In the fourth step, the segmented grey matter maps in native space were normalized to the group-specific grey matter template, the normalization parameters were applied to the grey matter maps themselves as well as to the T2 relaxation maps that were already co-registered with the TSE sequence (Figure 2C and D). This resulted in grey matter maps as well as T2 relaxation time maps that were spatially normalized into the group-specific standard space. The normalized maps were smoothed with a 0.5mm–full-width at half maximum isotropic Gaussian kernel before subsequent statistical analysis.

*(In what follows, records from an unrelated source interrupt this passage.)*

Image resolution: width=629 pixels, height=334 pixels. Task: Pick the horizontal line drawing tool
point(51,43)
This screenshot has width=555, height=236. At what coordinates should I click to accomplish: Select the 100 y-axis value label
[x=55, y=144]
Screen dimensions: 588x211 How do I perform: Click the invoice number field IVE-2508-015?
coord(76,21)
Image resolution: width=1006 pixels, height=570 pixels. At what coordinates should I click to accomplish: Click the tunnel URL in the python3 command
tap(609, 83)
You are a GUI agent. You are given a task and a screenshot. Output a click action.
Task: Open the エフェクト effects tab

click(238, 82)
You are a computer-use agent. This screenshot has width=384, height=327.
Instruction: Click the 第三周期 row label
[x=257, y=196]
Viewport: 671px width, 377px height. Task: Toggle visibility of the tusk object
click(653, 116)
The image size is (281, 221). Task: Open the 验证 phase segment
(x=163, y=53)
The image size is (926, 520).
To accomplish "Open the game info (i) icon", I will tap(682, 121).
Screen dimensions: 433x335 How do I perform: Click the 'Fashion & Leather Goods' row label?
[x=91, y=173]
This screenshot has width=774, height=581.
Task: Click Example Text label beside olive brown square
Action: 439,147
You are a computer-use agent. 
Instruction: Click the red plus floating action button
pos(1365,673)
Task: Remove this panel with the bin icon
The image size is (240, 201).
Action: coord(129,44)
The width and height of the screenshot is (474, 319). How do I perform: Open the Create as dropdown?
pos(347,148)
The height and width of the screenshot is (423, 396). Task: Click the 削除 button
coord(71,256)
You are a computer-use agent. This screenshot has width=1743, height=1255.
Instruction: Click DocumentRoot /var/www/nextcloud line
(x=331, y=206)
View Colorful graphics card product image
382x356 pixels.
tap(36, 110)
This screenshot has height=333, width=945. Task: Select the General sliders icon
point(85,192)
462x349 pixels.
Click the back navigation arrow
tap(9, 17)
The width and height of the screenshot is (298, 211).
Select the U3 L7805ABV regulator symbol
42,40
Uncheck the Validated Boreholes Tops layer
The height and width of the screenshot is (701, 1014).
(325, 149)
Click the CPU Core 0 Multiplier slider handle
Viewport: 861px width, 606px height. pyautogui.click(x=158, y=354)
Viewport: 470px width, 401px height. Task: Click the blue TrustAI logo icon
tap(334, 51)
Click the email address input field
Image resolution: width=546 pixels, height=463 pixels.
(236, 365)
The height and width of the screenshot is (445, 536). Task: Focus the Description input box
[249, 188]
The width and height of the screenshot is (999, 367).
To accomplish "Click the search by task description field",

Post-hoc analysis of CSF partial volume effects

To our knowledge, there is no established method for partial volume effect (PVE) correction of T2 relaxation time data. However, to assess a potential effect of CSF partial volume effects on the cerebellum signal, we adapted an algorithm for PET atrophy correction based on the Müller-Gärtner algorithm [43]. The basic idea of the Müller-Gärtner algorithm in a more recent adaptation [4446] includes the following processing steps:

  • The PET scan is spatially aligned to the high resolution anatomical MRI scan.
  • The anatomical MRI scan is automatically segmented into grey and white matter and CSF compartments.
  • The segmented images are convoluted with the point spread function representing the spatial resolution of the PET camera.
  • The white matter compartment is subtracted from the PET scan to obtain the grey matter PET scan, assuming that CSF radioactivity is negligible.
  • The grey matter PET scan is divided by the convoluted grey matter MRI map, resulting in a PVE corrected PET scan.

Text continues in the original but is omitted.